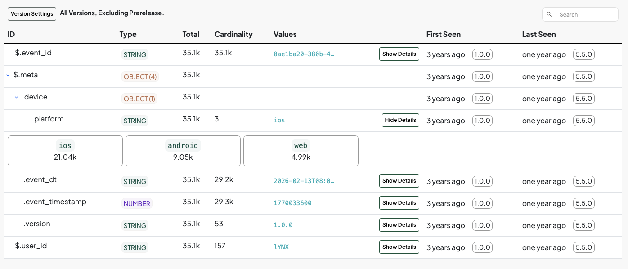Show details for .version
The image size is (628, 269).
pos(399,224)
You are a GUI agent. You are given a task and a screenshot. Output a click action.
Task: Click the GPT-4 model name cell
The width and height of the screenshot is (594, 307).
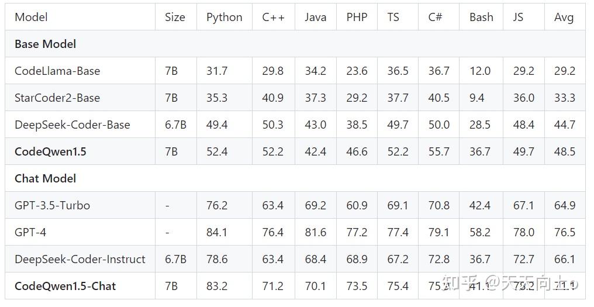pos(30,232)

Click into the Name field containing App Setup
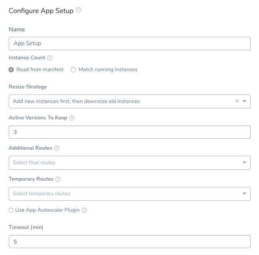click(130, 43)
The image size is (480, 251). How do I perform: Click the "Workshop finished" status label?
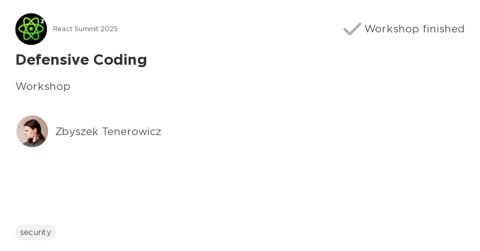coord(414,29)
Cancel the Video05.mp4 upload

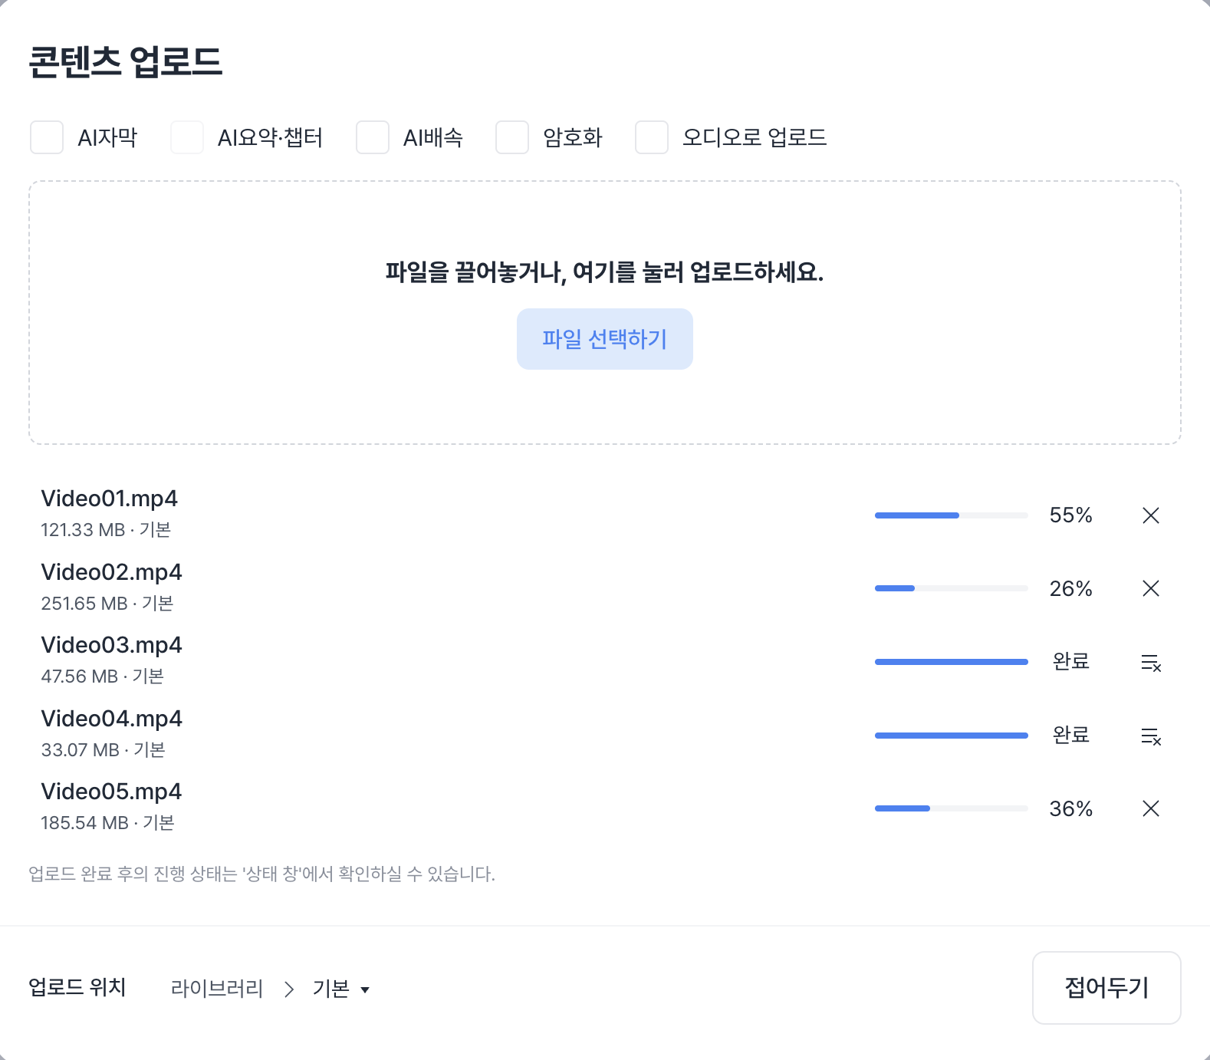(x=1150, y=808)
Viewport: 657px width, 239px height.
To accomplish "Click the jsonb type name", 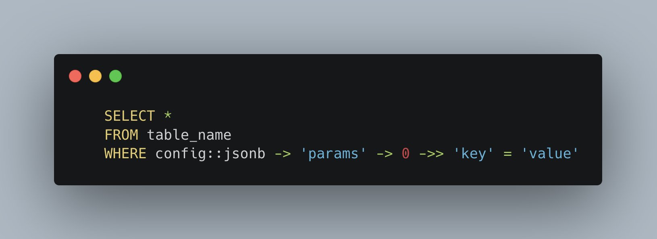I will pos(244,154).
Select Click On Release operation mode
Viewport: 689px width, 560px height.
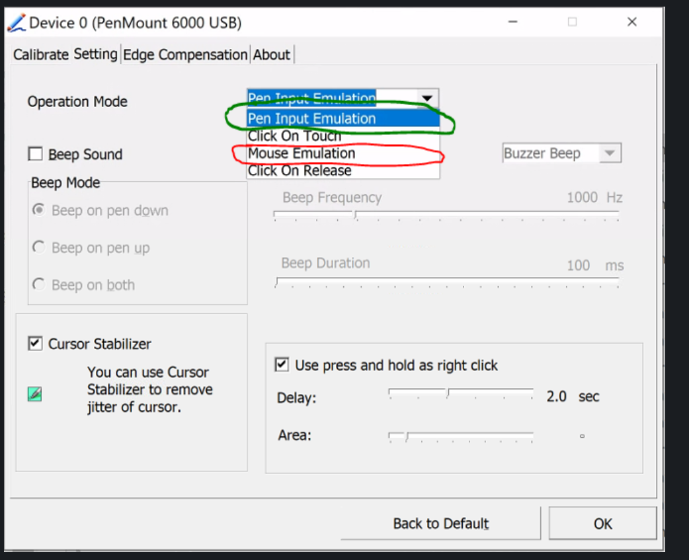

> [ASSIGNMENT]:
Using the listing, copy every line where the word "Viewport" shows up.

> [TASK RESPONSE]:
Viewport: 657px width, 239px height.
Viewport: 689px width, 560px height.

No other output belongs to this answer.